What is needed —
Send back the records in full, character for character.
******
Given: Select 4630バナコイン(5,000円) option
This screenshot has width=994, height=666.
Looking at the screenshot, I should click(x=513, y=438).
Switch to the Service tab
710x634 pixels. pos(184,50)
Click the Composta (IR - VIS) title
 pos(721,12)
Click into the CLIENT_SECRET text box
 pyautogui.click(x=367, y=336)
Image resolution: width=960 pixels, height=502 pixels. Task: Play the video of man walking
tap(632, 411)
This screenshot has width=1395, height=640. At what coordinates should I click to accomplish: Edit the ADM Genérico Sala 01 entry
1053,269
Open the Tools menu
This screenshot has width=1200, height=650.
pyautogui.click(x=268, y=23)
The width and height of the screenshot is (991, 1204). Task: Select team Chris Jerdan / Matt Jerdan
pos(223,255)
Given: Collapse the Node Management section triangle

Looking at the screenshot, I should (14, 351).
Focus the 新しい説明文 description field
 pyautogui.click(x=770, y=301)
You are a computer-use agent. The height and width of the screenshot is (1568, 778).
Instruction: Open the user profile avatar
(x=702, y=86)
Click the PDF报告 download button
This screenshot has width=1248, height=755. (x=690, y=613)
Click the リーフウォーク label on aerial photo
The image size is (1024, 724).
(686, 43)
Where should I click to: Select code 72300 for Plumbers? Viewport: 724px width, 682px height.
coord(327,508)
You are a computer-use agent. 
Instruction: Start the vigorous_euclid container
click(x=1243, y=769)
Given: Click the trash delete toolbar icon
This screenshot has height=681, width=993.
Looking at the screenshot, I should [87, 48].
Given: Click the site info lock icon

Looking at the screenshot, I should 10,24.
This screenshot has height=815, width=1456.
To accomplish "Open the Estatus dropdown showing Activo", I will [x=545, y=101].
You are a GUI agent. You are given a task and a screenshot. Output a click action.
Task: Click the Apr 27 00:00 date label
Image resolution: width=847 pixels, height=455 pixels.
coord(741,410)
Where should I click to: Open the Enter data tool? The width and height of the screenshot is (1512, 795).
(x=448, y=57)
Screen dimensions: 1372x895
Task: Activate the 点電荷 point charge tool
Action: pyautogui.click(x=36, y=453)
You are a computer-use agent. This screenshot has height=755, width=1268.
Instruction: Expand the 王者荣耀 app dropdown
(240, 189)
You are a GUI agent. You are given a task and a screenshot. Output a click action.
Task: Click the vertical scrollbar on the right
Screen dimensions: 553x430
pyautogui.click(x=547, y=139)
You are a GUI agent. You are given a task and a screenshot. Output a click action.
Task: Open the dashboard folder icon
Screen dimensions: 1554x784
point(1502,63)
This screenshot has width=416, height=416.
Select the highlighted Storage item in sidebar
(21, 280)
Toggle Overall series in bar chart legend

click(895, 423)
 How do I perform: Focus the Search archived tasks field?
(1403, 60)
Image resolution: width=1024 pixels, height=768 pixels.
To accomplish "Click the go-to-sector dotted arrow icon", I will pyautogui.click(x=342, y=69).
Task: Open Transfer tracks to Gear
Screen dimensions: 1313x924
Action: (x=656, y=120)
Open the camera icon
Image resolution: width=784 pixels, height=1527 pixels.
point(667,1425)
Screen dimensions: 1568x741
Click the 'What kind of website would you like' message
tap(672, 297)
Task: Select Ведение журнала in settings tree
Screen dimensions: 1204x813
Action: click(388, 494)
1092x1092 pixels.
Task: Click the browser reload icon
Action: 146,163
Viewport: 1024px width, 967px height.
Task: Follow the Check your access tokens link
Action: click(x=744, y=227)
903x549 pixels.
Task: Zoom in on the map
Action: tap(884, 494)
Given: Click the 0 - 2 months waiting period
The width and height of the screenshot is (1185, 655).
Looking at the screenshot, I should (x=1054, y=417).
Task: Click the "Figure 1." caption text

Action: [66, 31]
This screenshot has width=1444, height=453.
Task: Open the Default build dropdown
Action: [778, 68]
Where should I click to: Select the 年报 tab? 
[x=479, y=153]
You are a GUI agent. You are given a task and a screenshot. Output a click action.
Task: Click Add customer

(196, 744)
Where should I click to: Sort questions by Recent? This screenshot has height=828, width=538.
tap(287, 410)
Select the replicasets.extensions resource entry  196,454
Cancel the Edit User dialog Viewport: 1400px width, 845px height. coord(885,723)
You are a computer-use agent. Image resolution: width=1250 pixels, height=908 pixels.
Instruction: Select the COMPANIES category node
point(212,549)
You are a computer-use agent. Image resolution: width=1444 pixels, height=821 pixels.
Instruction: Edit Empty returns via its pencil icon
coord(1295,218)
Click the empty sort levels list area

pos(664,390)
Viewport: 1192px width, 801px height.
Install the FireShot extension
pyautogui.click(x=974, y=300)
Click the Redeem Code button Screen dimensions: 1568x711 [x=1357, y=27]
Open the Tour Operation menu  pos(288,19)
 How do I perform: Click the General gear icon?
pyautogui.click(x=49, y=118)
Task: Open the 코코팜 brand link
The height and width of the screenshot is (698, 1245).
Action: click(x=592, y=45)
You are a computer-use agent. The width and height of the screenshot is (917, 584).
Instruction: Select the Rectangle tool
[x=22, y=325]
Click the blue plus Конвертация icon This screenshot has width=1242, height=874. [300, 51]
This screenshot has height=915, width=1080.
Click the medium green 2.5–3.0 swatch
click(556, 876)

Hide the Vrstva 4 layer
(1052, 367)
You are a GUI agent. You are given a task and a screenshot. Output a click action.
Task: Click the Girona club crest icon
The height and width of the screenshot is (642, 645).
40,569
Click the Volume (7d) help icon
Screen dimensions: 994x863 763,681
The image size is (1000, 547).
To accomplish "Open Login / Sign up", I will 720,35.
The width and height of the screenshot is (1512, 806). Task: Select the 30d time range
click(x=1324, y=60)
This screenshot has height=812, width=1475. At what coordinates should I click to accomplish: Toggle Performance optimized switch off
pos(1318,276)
******
Completed exercise —
Given: Select 4630バナコイン(5,000円) option
This screenshot has width=994, height=666.
Looking at the screenshot, I should click(x=513, y=438).
Switch to the Service tab
710x634 pixels. pos(184,50)
Click the Composta (IR - VIS) title
 pos(721,12)
Click into the CLIENT_SECRET text box
 pyautogui.click(x=367, y=336)
Image resolution: width=960 pixels, height=502 pixels. Task: Play the video of man walking
tap(632, 411)
This screenshot has width=1395, height=640. At what coordinates should I click to accomplish: Edit the ADM Genérico Sala 01 entry
1053,269
Open the Tools menu
This screenshot has width=1200, height=650.
pyautogui.click(x=268, y=23)
The width and height of the screenshot is (991, 1204). Task: Select team Chris Jerdan / Matt Jerdan
pos(223,255)
Given: Collapse the Node Management section triangle

Looking at the screenshot, I should (14, 351).
Focus the 新しい説明文 description field
 pyautogui.click(x=770, y=301)
You are a computer-use agent. The height and width of the screenshot is (1568, 778).
Instruction: Open the user profile avatar
(x=702, y=86)
Click the PDF报告 download button
This screenshot has width=1248, height=755. (x=690, y=613)
Click the リーフウォーク label on aerial photo
The image size is (1024, 724).
(686, 43)
Where should I click to: Select code 72300 for Plumbers? Viewport: 724px width, 682px height.
coord(327,508)
You are a computer-use agent. 
Instruction: Start the vigorous_euclid container
click(x=1243, y=769)
Given: Click the trash delete toolbar icon
This screenshot has height=681, width=993.
Looking at the screenshot, I should [87, 48].
Given: Click the site info lock icon

Looking at the screenshot, I should 10,24.
This screenshot has height=815, width=1456.
To accomplish "Open the Estatus dropdown showing Activo", I will [x=545, y=101].
You are a GUI agent. You are given a task and a screenshot. Output a click action.
Task: Click the Apr 27 00:00 date label
Image resolution: width=847 pixels, height=455 pixels.
coord(741,410)
Where should I click to: Open the Enter data tool? The width and height of the screenshot is (1512, 795).
(x=448, y=57)
Screen dimensions: 1372x895
Task: Activate the 点電荷 point charge tool
Action: pyautogui.click(x=36, y=453)
You are a computer-use agent. This screenshot has height=755, width=1268.
Instruction: Expand the 王者荣耀 app dropdown
(240, 189)
You are a GUI agent. You are given a task and a screenshot. Output a click action.
Task: Click the vertical scrollbar on the right
Screen dimensions: 553x430
pyautogui.click(x=547, y=139)
You are a GUI agent. You are given a task and a screenshot. Output a click action.
Task: Open the dashboard folder icon
Screen dimensions: 1554x784
point(1502,63)
This screenshot has width=416, height=416.
Select the highlighted Storage item in sidebar
(21, 280)
Toggle Overall series in bar chart legend

click(895, 423)
 How do I perform: Focus the Search archived tasks field?
(1403, 60)
Image resolution: width=1024 pixels, height=768 pixels.
To accomplish "Click the go-to-sector dotted arrow icon", I will pyautogui.click(x=342, y=69).
Task: Open Transfer tracks to Gear
Screen dimensions: 1313x924
Action: (x=656, y=120)
Open the camera icon
Image resolution: width=784 pixels, height=1527 pixels.
point(667,1425)
Screen dimensions: 1568x741
Click the 'What kind of website would you like' message
tap(672, 297)
Task: Select Ведение журнала in settings tree
Screen dimensions: 1204x813
Action: click(388, 494)
1092x1092 pixels.
Task: Click the browser reload icon
Action: 146,163
Viewport: 1024px width, 967px height.
Task: Follow the Check your access tokens link
Action: click(x=744, y=227)
903x549 pixels.
Task: Zoom in on the map
Action: tap(884, 494)
Given: Click the 0 - 2 months waiting period
The width and height of the screenshot is (1185, 655).
Looking at the screenshot, I should (x=1054, y=417).
Task: Click the "Figure 1." caption text

Action: [66, 31]
This screenshot has width=1444, height=453.
Task: Open the Default build dropdown
Action: [778, 68]
Where should I click to: Select the 年报 tab? 
[x=479, y=153]
You are a GUI agent. You are given a task and a screenshot. Output a click action.
Task: Click Add customer

(196, 744)
Where should I click to: Sort questions by Recent? This screenshot has height=828, width=538.
tap(287, 410)
Select the replicasets.extensions resource entry  196,454
Cancel the Edit User dialog Viewport: 1400px width, 845px height. coord(885,723)
You are a computer-use agent. Image resolution: width=1250 pixels, height=908 pixels.
Instruction: Select the COMPANIES category node
point(212,549)
You are a computer-use agent. Image resolution: width=1444 pixels, height=821 pixels.
Instruction: Edit Empty returns via its pencil icon
coord(1295,218)
Click the empty sort levels list area

pos(664,390)
Viewport: 1192px width, 801px height.
Install the FireShot extension
pyautogui.click(x=974, y=300)
Click the Redeem Code button Screen dimensions: 1568x711 [x=1357, y=27]
Open the Tour Operation menu  pos(288,19)
 How do I perform: Click the General gear icon?
pyautogui.click(x=49, y=118)
Task: Open the 코코팜 brand link
The height and width of the screenshot is (698, 1245).
Action: click(x=592, y=45)
You are a computer-use agent. The width and height of the screenshot is (917, 584).
Instruction: Select the Rectangle tool
[x=22, y=325]
Click the blue plus Конвертация icon This screenshot has width=1242, height=874. [300, 51]
This screenshot has height=915, width=1080.
Click the medium green 2.5–3.0 swatch
click(556, 876)

Hide the Vrstva 4 layer
(1052, 367)
You are a GUI agent. You are given a task and a screenshot. Output a click action.
Task: Click the Girona club crest icon
The height and width of the screenshot is (642, 645).
40,569
Click the Volume (7d) help icon
Screen dimensions: 994x863 763,681
The image size is (1000, 547).
To accomplish "Open Login / Sign up", I will 720,35.
The width and height of the screenshot is (1512, 806). Task: Select the 30d time range
click(x=1324, y=60)
This screenshot has height=812, width=1475. At what coordinates should I click to accomplish: Toggle Performance optimized switch off
pos(1318,276)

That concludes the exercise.